■ WHAT NEEDS TO BE DONE ■
Scan the lines below for the string "computer" and copy every one that has it.

Dataset entries:

+++

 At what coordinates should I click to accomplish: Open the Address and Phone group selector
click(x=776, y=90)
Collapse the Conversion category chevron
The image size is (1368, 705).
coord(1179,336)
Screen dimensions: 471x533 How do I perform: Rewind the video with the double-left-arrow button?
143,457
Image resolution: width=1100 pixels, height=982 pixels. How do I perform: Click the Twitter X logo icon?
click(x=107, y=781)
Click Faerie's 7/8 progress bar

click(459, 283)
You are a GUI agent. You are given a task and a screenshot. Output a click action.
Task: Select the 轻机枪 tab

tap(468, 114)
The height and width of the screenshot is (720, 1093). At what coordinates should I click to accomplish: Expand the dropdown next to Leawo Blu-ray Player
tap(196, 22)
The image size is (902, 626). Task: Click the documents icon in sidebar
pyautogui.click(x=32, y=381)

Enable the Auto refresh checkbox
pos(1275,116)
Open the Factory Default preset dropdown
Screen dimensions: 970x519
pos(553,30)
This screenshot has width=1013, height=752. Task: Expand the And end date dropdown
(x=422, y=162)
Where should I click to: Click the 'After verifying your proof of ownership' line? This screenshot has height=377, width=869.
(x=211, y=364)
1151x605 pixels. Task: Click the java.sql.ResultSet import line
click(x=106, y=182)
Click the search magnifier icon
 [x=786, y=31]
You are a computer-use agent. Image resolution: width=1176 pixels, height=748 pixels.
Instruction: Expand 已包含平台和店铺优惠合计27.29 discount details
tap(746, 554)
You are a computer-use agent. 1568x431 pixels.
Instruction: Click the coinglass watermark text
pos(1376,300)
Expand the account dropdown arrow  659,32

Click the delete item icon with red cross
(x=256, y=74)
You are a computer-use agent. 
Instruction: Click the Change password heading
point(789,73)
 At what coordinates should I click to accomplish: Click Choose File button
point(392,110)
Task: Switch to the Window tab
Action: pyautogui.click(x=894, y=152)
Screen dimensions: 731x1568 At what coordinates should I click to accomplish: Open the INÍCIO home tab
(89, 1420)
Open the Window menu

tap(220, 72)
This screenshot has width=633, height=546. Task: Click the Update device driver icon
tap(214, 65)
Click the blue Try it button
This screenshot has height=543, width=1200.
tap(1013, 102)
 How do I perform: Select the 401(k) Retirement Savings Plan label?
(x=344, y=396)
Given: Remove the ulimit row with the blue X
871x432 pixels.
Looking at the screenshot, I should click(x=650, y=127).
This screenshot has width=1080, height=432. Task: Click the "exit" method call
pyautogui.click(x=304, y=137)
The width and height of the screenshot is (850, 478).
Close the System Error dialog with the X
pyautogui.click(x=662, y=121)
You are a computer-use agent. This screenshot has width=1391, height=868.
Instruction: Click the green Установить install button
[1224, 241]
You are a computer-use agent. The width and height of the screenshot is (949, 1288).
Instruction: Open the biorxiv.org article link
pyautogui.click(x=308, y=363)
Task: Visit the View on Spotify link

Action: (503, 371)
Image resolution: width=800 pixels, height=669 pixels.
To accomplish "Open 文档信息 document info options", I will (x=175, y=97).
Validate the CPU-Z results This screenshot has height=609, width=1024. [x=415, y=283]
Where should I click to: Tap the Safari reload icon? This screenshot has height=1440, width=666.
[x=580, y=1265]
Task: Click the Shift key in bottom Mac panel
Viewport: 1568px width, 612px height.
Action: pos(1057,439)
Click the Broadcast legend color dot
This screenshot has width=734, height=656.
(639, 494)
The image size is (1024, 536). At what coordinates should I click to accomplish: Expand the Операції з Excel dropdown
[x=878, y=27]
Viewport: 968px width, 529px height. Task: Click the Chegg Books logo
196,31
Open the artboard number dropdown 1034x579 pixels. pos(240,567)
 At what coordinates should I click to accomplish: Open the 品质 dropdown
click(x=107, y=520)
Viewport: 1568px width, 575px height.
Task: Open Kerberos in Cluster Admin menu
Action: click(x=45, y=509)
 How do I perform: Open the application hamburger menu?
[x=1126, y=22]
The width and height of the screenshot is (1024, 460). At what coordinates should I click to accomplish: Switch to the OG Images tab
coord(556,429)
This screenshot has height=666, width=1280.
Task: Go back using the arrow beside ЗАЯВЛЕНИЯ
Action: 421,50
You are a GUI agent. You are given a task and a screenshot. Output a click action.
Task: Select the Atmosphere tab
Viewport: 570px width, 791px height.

+++

■ EXERCISE SOLUTION ■
You are a computer-use agent. Image resolution: width=1176 pixels, height=748 pixels.
You are a computer-use agent. 1568x431 pixels.
You are a computer-use agent. 
You are a computer-use agent. This screenshot has width=1391, height=868.
You are a computer-use agent. The width and height of the screenshot is (949, 1288).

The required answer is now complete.